Deux représentant·es de la fédération, du SNPEFP (Syndicat National des Personnels de l’Enseignement et de la Formation Privés) et de la CGT FERC Sup, y ont présenté les éléments ci-dessous.
Pour la Fédération de l’Éducation, de la Recherche et de la Culture (FERC CGT et ses organisations fédérées (SNPEFP-CGT, CGT FERC SUP), l’Enseignement supérieur doit être national, gratuit, laïque, de haut niveau, démocratique et émancipateur. En conséquence, les politiques publiques doivent permettre la démocratisation et l’égalité d’accès de tous et toutes à l’Enseignement supérieur. Elles doivent protéger les activités d’enseignement de toute marchandisation et de toute mise en concurrence commerciale.

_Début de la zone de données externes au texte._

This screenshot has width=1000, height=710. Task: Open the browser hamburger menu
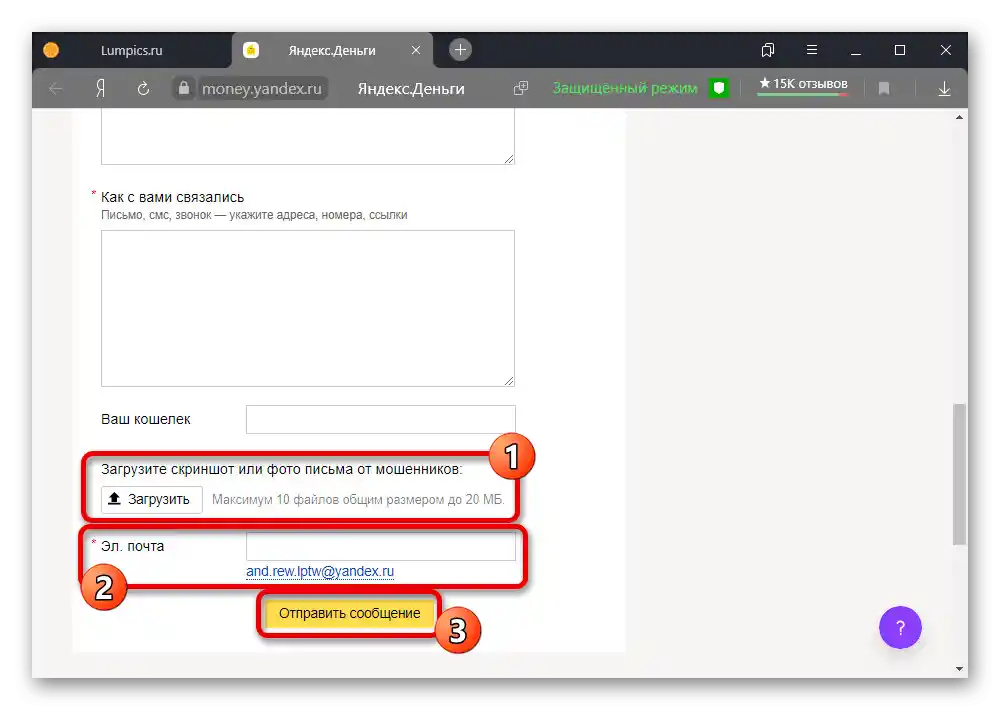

La FERC CGT défend le principe fondateur du monopole de la collation des grades par l’Enseignement supérieur public et la fin de toute subvention publique pour les établissements privés de l’Enseignement Supérieur Recherche (ESR). Pour la FERC, attachée à la défense de tous les salariés, la suppression de ces subventions devra s’accompagner de la prise en compte des intérêts des travailleurs des établissements d’enseignement supérieur privés.
Elle revendique un service public de l’ESR, d’égale exigence et qualité sur tout le territoire, gratuit, délivrant des diplômes nationaux, reconnus par les statuts et conventions collectives.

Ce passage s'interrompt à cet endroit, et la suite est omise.